_Text_
------------

One thing about this book, is you will be inspired to do more. While living in Luna, Hill takes recycling to a whole other level. It is fascinating to read how ingenuitive tree-sitters must be with scant supplies.  It makes you look at how you live your own life and the often times incredible needless waste we accumulate day after day.

 This book came out before "greening" our world became the "thing" to do, before Al Gore's "An Inconvenient Truth" and before we found out that we must indeed to something, or we will quickly hit the point of no return for our beloved planet.  That's why, perhaps, this book was so powerful for me back then.  There was little in the maintream media at the time about such things.  And I had never heard of a woman actually LIVING IN A TREE FOR 2 YEARS!  Hill did, and her story will have you intrigued and flipping pages, even amongst, at times, her very new age take of life as we know it.
RATING:  3/5

2 Blabs:

Jenny said...

I feel like I just read or saw something about this recently. No, I know I saw something b/c I can picture the girl's sister..

OH!! I just realized as I was writing this. It was on an episode of Grey's Anatomy or something, lol! Something similar to this story. I didn't realize it was true. (This was a true story, right?)

Lisa said...

Yes it is in fact a true story! Incredible, eh? That's cool that it was featured to some degree on a tv show!

------------

(Some data)
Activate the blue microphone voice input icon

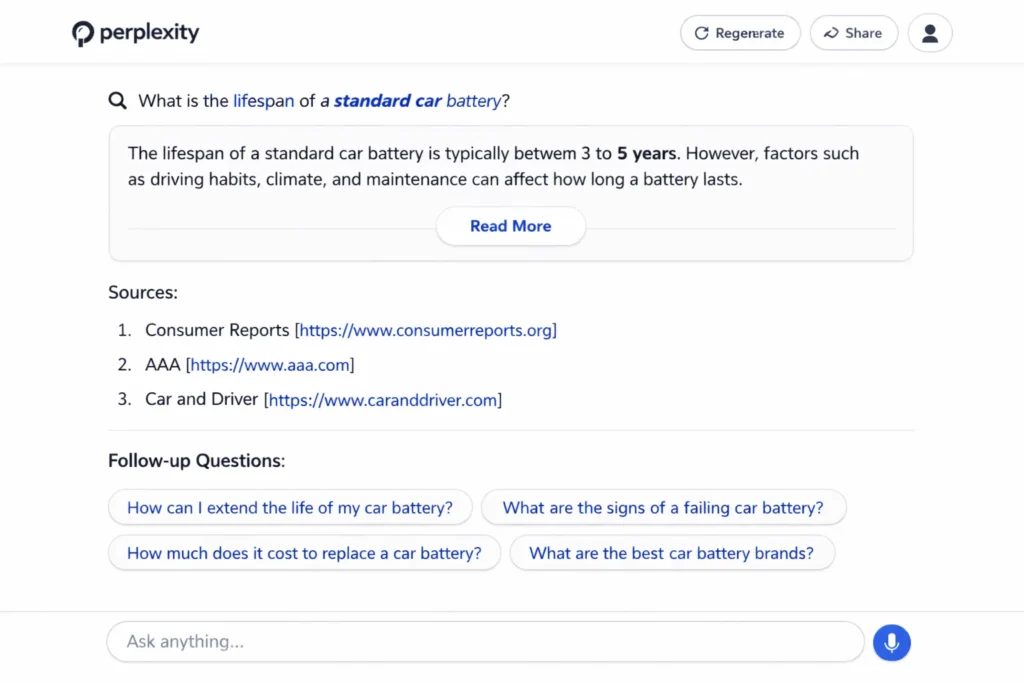click(x=892, y=642)
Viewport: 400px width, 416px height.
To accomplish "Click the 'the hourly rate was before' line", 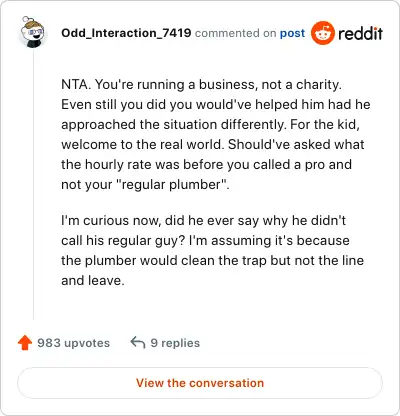I will (x=206, y=164).
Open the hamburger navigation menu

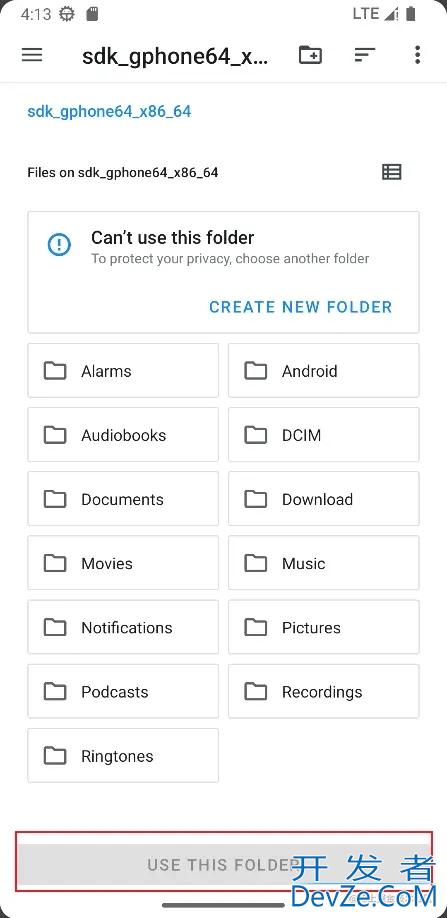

------------

_What to work on_
1. According to the book review, how long did Hill live in a tree?
2. Please set down the stretch of the book review from "I feel like" through "Lisa said...", word for word.

_Results for the exercise_
1. Two years.

2.
I feel like I just read or saw something about this recently. No, I know I saw something b/c I can picture the girl's sister..

OH!! I just realized as I was writing this. It was on an episode of Grey's Anatomy or something, lol! Something similar to this story. I didn't realize it was true. (This was a true story, right?)

Lisa said...